A kiss will show her how I feel. A kiss will show her that my passion is so intense that I cannot resist her. And I cannot resist her. Yes. A kiss.
She’s watching the vile fill with my blood, and I lean towards her. I move slowly as to not startle her, but I steadily approach her and her supple lips. I do not close my eyes because to miss even a second of seeing her is tragedy.
I’m so close now, close enough to feel the heat from her body. I ready my lips for the kiss.
At the perfect moment, she looks up.
Her eyes meet mine, and she’s electrified.
“Ah!” Deb screams, and she falls back onto the floor.
I recoil and see her laying on the ground. There’s a look of terror on her face. She starts to scramble back, away from me.
What…what has happened? Where have I gone wrong?
She gawks at me, so afraid. Seeing her there, I feel as if my heart has been hollowed with a dull paring knife. The color drains from my face along with the hope in my soul.
I, I too am terrified. Terrified at the thought of living my life having suffered the rejection of Deb.
I start to feel faint. The room is uneasy. I sway in my chair.
I look to her again, expecting to see an expression of horror on her face as she stares into my eyes. But she isn’t looking at my eyes. She’s looking at my arm.
My arm from which the needle was ripped as she fell away.
Blood pumps from the now sizable hole just below my elbow. Each time my heart beats, another spurt springs from my vein.
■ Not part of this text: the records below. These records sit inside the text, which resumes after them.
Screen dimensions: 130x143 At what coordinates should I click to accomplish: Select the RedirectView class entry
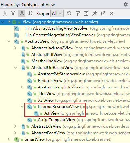tap(50, 81)
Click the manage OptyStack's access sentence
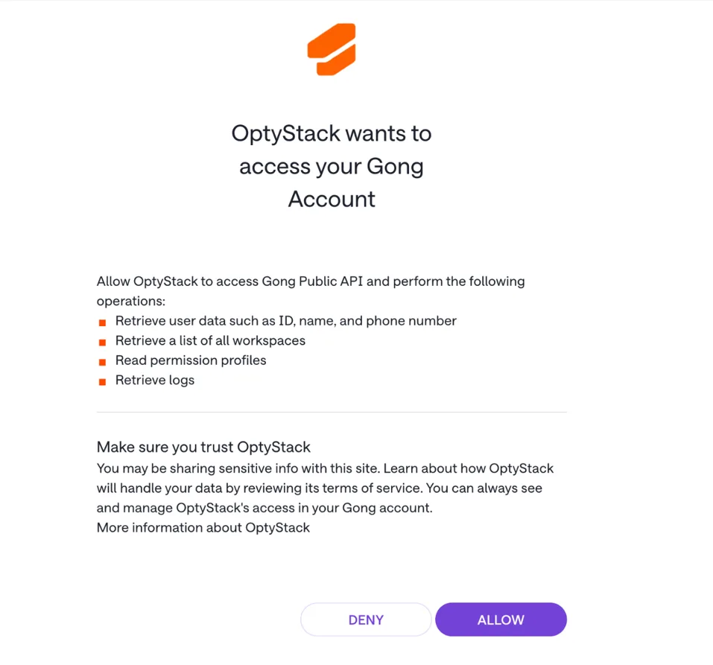Image resolution: width=713 pixels, height=665 pixels. pos(264,508)

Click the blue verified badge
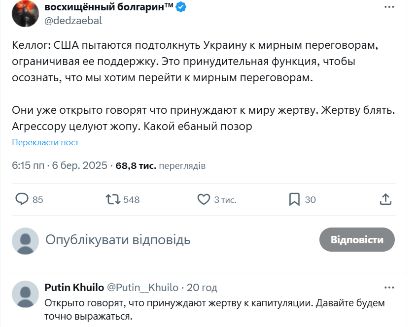pyautogui.click(x=181, y=7)
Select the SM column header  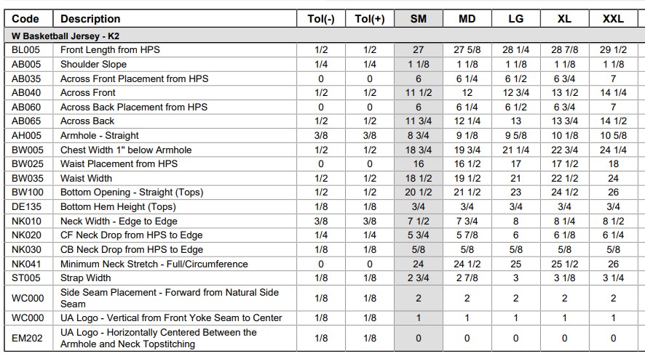[x=419, y=19]
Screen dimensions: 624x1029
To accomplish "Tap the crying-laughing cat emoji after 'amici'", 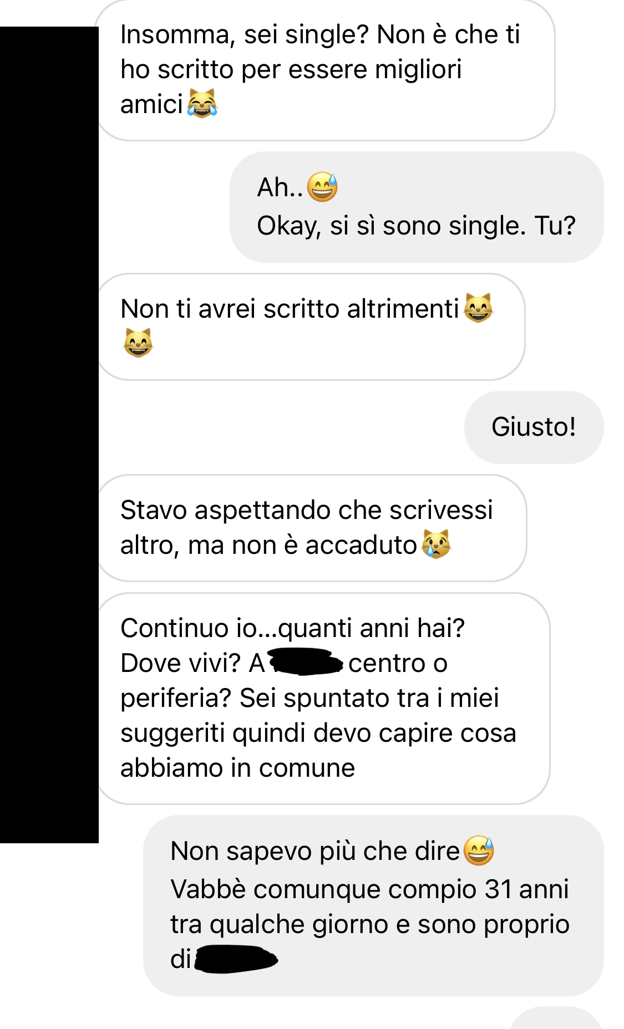I will (x=202, y=103).
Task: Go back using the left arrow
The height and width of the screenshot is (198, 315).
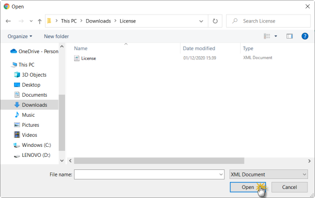Action: (x=8, y=21)
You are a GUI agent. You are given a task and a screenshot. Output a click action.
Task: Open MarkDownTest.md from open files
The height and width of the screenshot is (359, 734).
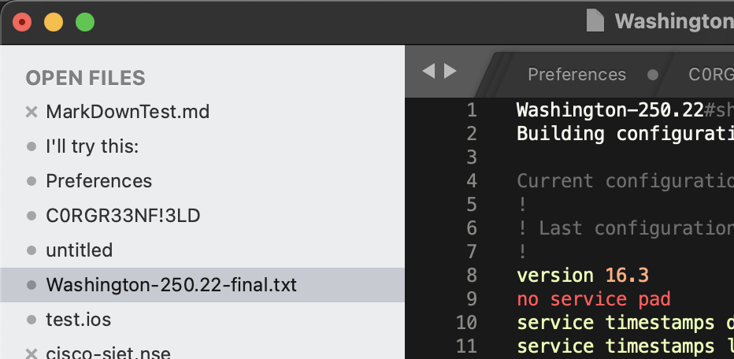[x=128, y=112]
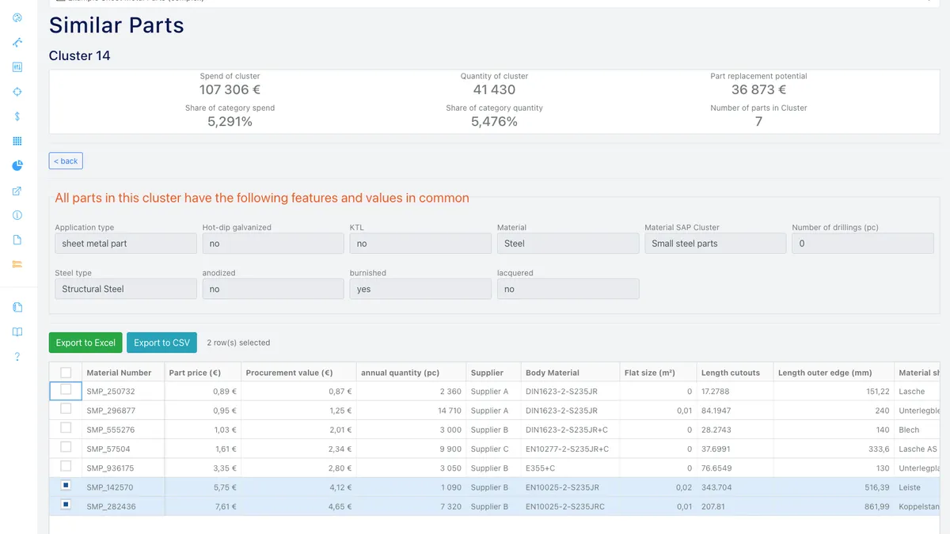950x534 pixels.
Task: Open the pie chart analysis view in sidebar
Action: (x=17, y=165)
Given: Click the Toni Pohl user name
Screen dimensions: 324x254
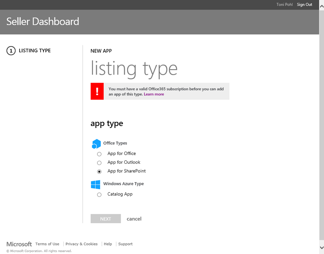Looking at the screenshot, I should 285,5.
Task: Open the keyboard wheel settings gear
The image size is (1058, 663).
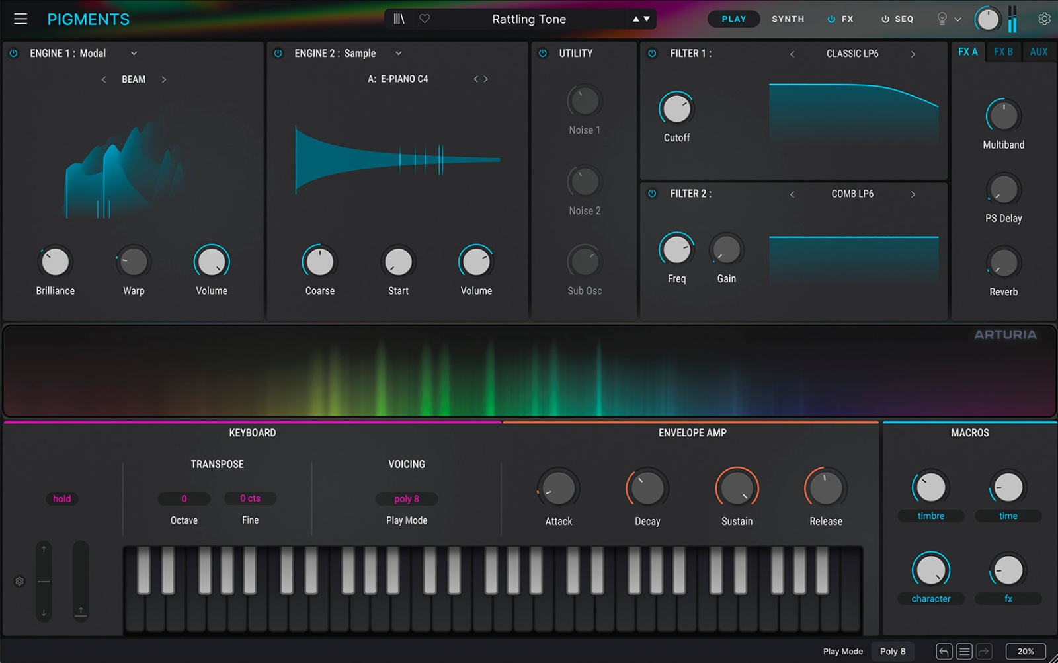Action: click(19, 582)
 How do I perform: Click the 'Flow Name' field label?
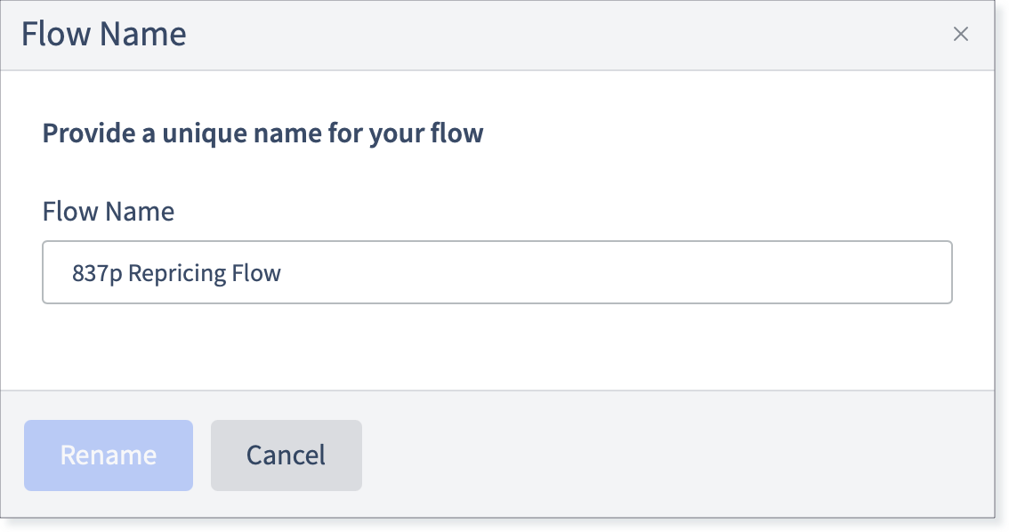pos(109,211)
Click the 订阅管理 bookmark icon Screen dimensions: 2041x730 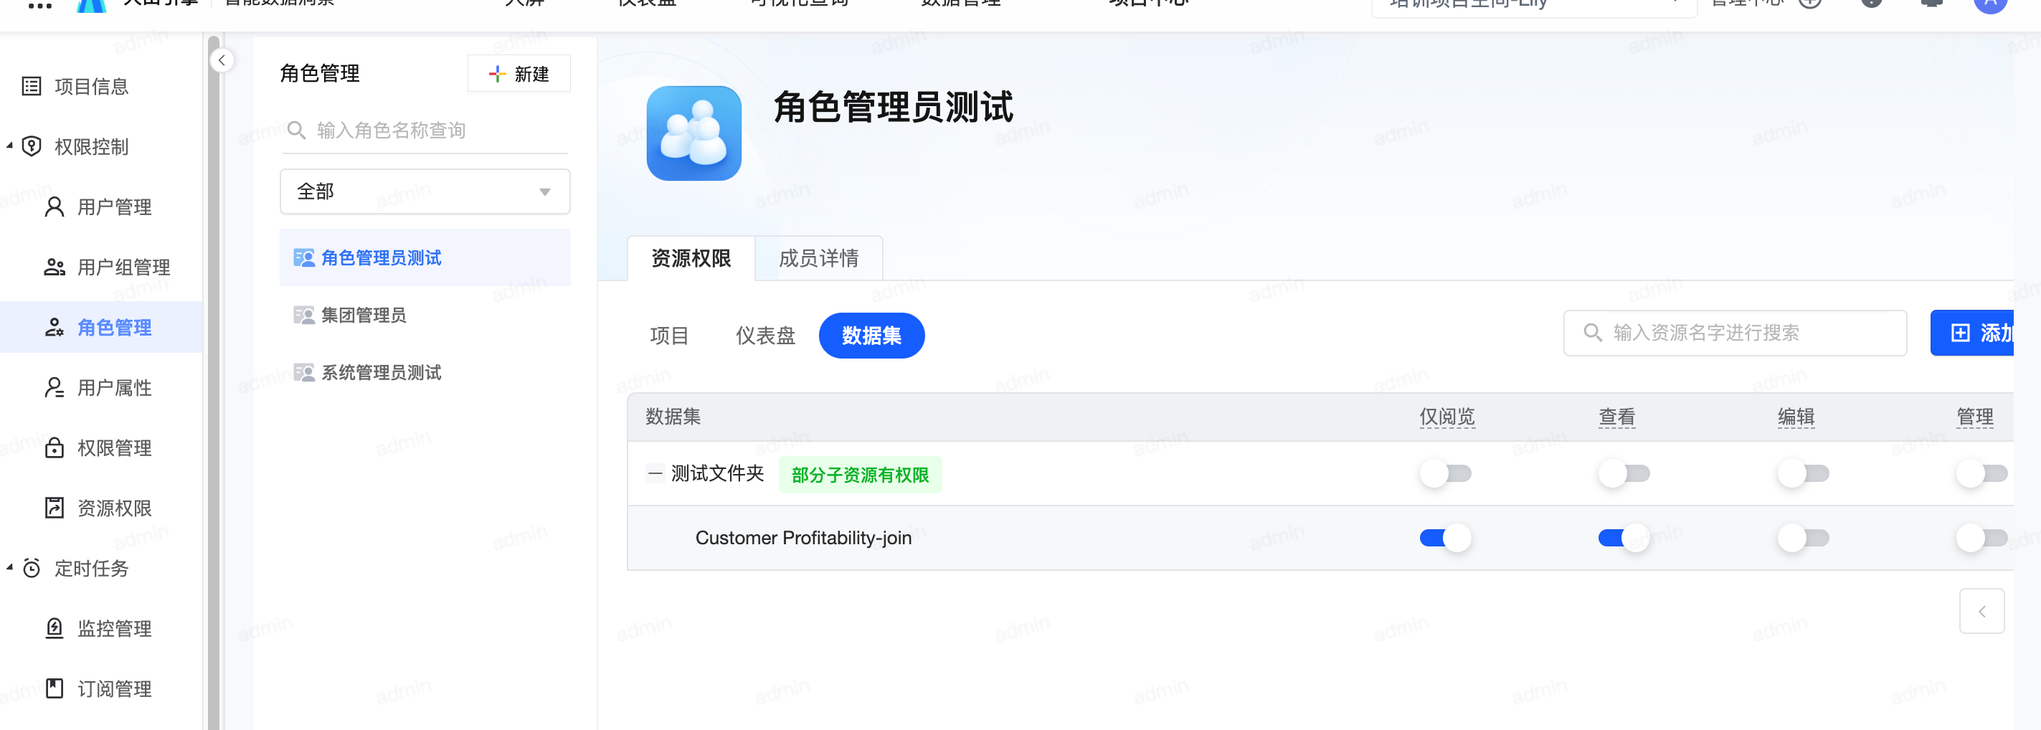(x=54, y=689)
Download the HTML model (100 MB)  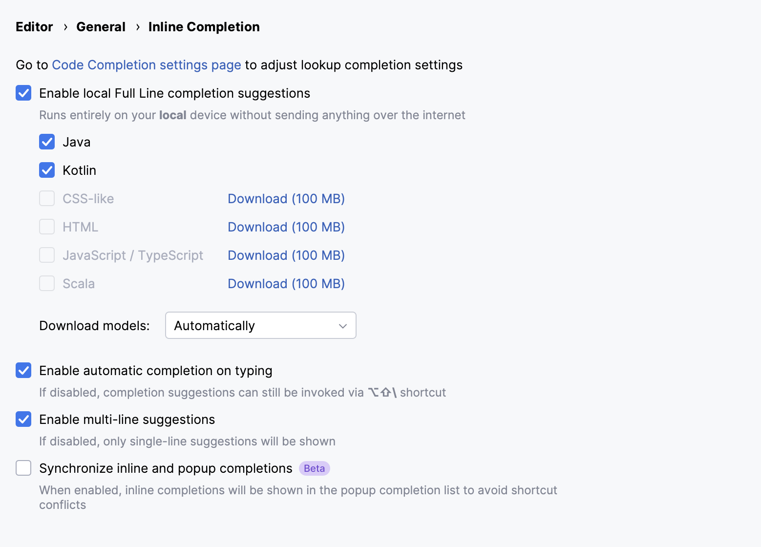point(286,227)
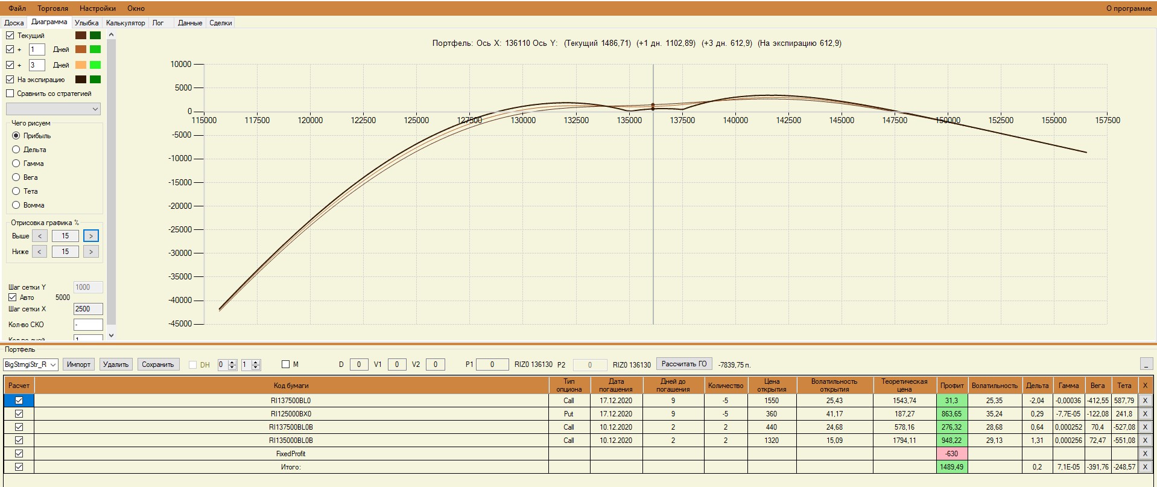Click the 'Рассчитать ГО' button

click(x=684, y=364)

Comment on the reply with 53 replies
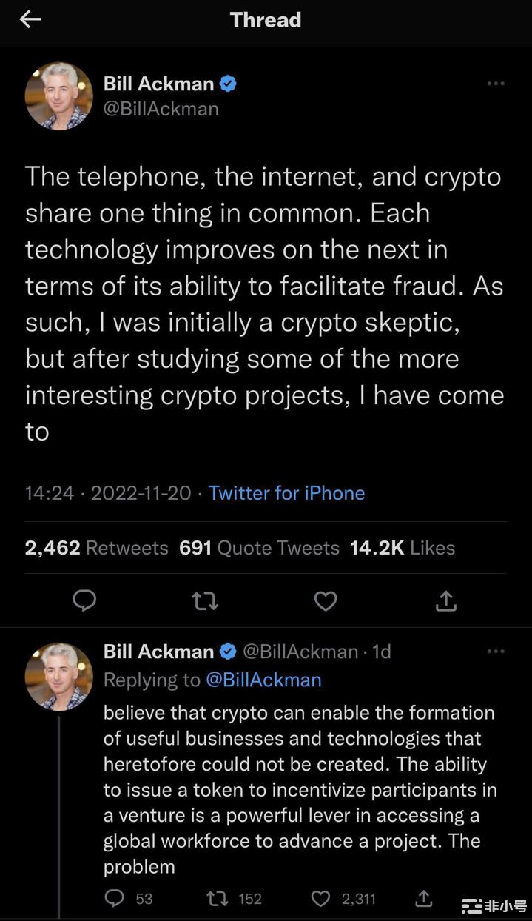[x=115, y=898]
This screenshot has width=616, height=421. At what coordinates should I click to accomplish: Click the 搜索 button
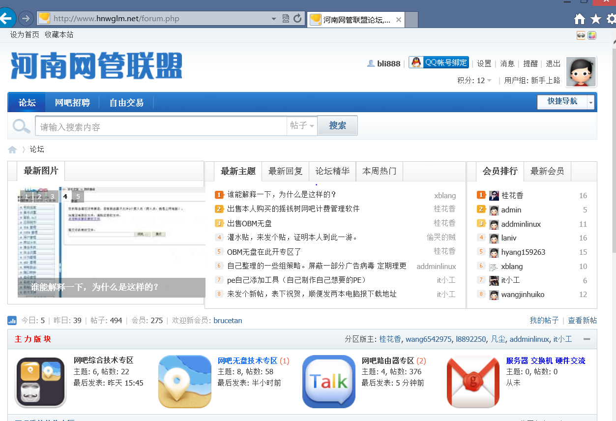337,126
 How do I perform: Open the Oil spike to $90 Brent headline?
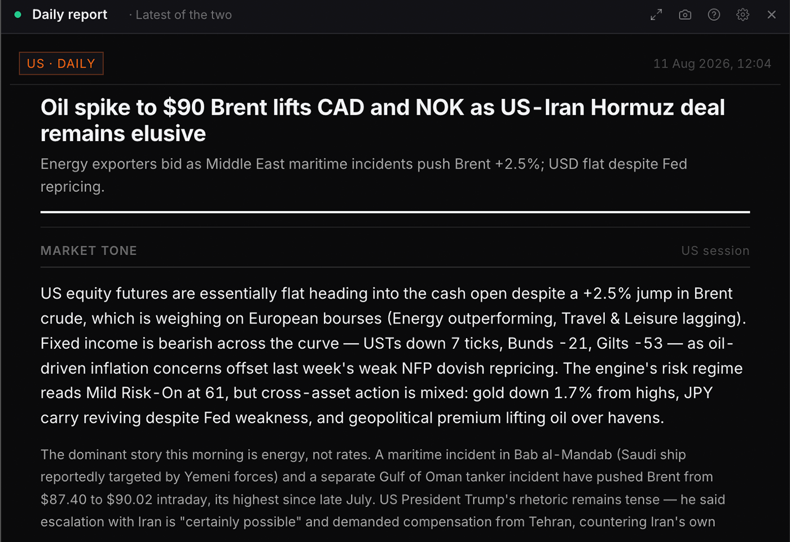click(x=383, y=120)
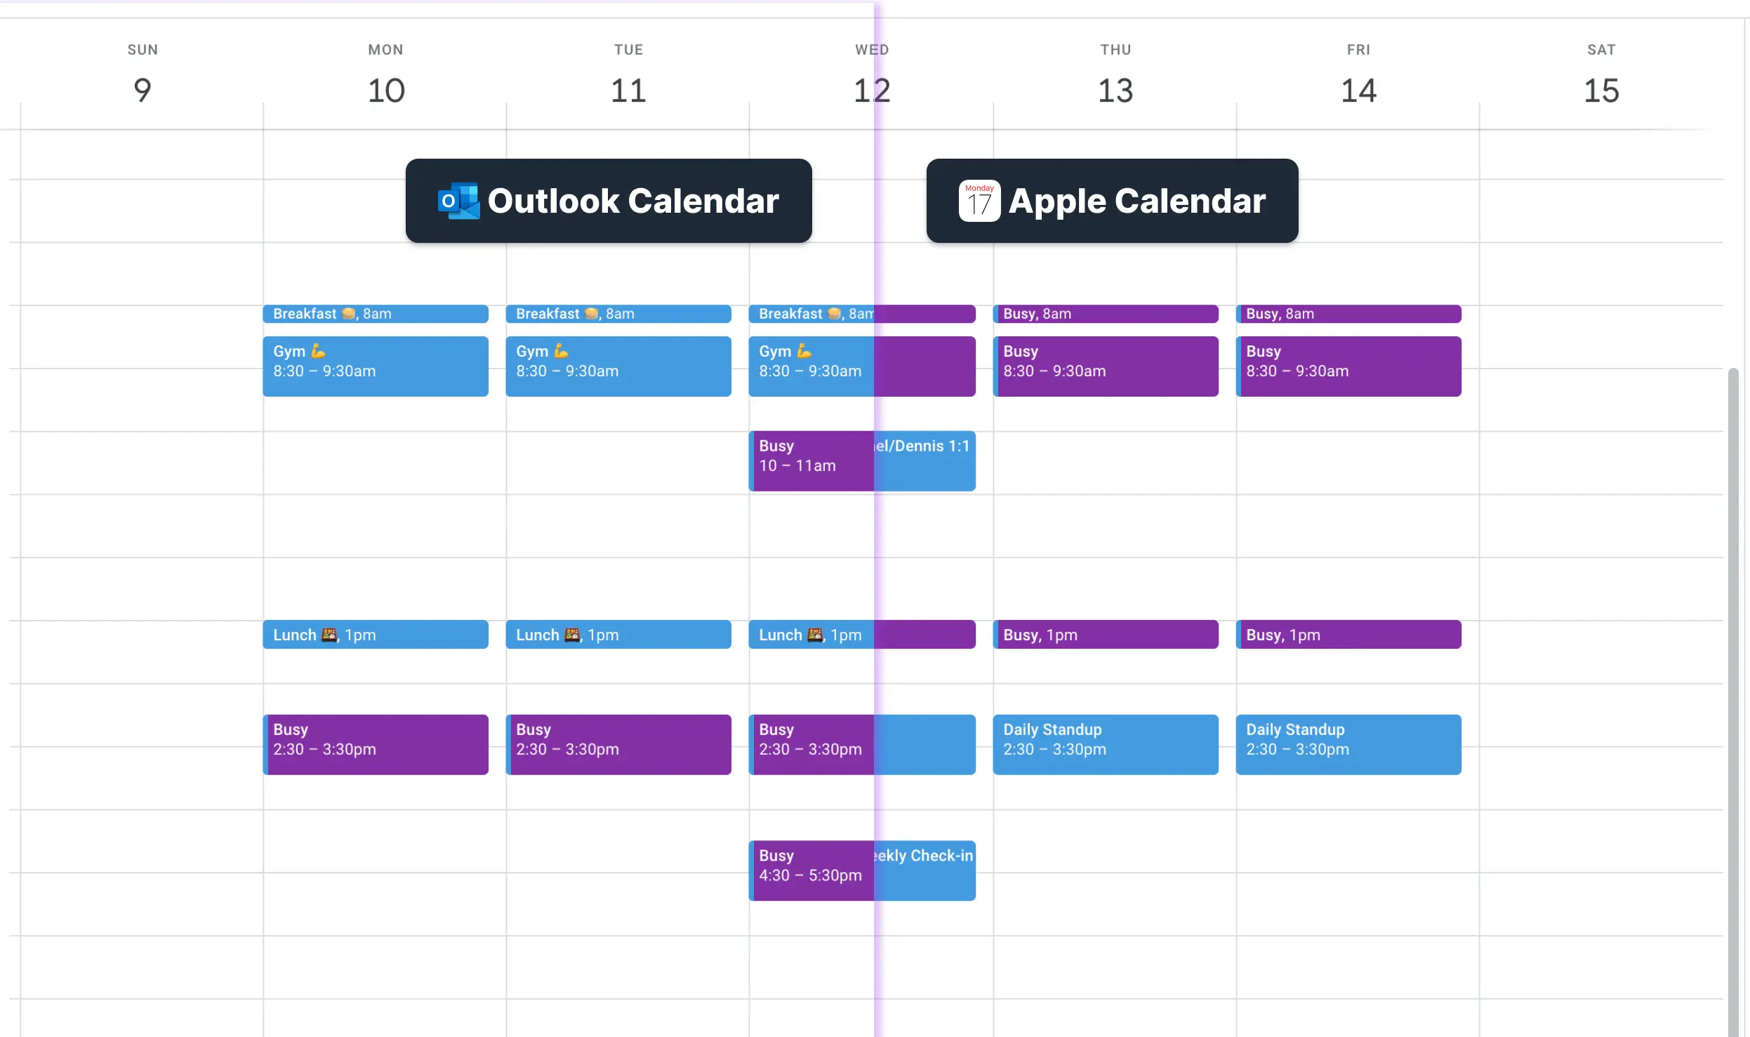Toggle the Apple Calendar visibility
Screen dimensions: 1750x1037
[x=1112, y=200]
Bump, spurt. Bump, spurt. Bump, spurt.
Lines and spackles of deep red form on the floor below me. Warm blood stains my pants. As I gaze at the blood leaking from my arm, I begin to fall.
I collapse on the floor.
I am slain. Slain by my love! Slain by Deb!
What sorrow I feel. What pain I feel. I am drained. Drained of all my love. Drained of all my life!
Suddenly I see here there, hovering over top of me. The spittle-mouthed ogre and the wench from behind the window appear, too. They are all tending to me.
But it is only Deb I wish to see.
I do see her, just above my face. There is worry in her eyes. She cares for me. I can see it now. Oh I knew she did. I knew she felt what was between us.
Everything starts to fade. The edges of Deb’s face soften. The room spins slowly. She speaks, but her words are muffled. I cannot hear her. I only see her looking into my eyes as all fades to black.
In the last seconds before I let go, I try to reach up to her. I am weak, and my arm trembles.
“Deb,” I whisper.
My arm falls to my side. And as her name leaves my lips, I close my eyes, and I let myself fall into the dream of her and me.
This is probably one of the longest pieces of short fiction I’ve ever written (apologies for the length). It’s not too long, but typically I keep my pieces much shorter. I wanted to try writing more of an actual “short story” though, so here we are.
This is fiction, if you couldn’t gather, but I had the idea for this story when I was getting my blood taken recently. Perhaps it’s a bit over the top, but intentionally so. Regardless, I hope you liked it.
p.s. The poem that the main character writes is a real live sonnet (of the Shakespearean form if I did it correctly). It was my first sonnet, and I must say that it was really damn hard.